生産性向上の取り組みでは、高機能・高付加価値製品の製造能力増強や、AI技術などを応用した材料開発手法であるマテリアルズ・インフォマティクスによる研究開発の促進などへの効率化投資にも積極的に取り組みます。
CSR活動の推進においては、SDGsを含むESG(環境・社会・ガバナンス)の観点からCSR活動を見直し、外部ステークホルダーのご意見・評価をもとに、最終的に11項目のマテリアリティを特定いたしました。これを「豊かで持続可能な社会実現のための新たな価値の提供」「事業基盤の強化」「レスポンシブル・ケア活動の推進」の3つに大別して主管部門を決めるとともに、項目毎に目標(KPI)を設定し、取り組みを推進しております。「豊かで持続可能な社会実現のための新たな価値の提供」では、先進医療・医薬、人の健康・アンチエイジング、環境負荷の低減、資源循環、スマート社会など、さまざまな要請に貢献するため、目指す3分野に当社の独自技術・素材を活かした製品供給を目指してまいります。「事業基盤の強化」では、低採算事業の見直しなどによる収益力の強化、ワーク・ライフ・バランスの実現を目指した働き方改革の推進、価値観の多様性を受け入れる企業風土作り、レジリエンスを向上させる事業継続計画の充実などを図ってまいります。「レスポンシブル・ケア活動の推進」では、地球温暖化対応に向けた施策の検討、化学物質の管理などの取り組みを一層深化してまいります。
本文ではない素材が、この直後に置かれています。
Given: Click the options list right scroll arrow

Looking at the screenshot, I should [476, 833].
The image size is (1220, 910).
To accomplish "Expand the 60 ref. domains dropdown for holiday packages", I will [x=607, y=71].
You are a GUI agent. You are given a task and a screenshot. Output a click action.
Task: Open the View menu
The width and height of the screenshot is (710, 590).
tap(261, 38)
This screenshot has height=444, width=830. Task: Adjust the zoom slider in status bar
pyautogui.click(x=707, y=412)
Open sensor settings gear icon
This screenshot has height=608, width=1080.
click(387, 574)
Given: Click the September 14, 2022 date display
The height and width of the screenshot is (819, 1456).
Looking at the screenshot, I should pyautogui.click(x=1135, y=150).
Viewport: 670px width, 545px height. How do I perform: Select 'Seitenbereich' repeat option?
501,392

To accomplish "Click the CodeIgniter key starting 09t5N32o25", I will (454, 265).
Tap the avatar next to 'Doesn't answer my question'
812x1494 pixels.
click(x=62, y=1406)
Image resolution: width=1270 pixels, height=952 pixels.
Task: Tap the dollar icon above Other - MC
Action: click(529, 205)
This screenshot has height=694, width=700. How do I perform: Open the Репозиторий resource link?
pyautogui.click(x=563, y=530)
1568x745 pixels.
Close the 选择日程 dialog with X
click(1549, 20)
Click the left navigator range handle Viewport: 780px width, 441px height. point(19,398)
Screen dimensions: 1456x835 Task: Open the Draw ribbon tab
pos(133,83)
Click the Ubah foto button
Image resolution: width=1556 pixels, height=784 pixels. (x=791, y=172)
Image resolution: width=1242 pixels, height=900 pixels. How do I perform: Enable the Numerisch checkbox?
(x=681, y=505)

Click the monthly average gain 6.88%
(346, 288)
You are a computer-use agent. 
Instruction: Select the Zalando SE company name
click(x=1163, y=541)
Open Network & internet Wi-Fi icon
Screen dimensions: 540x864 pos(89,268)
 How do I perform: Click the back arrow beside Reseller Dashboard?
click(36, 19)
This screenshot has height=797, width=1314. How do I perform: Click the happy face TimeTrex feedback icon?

当社グループは、持続可能な社会実現へ貢献するため、これらの課題への取り組みを遂行し、さらなる事業革新を進め、国際競争力のある強靭な企業体質を築いてまいります。
新型コロナウイルス感染症に対しては、グループ社員ならびに関係者の皆様の安全確保を最優先に、感染拡大の防止に努めてゆくとともに、収束後の社会・経済情勢を見極めながら適切な事業運営に最大限努力してまいります。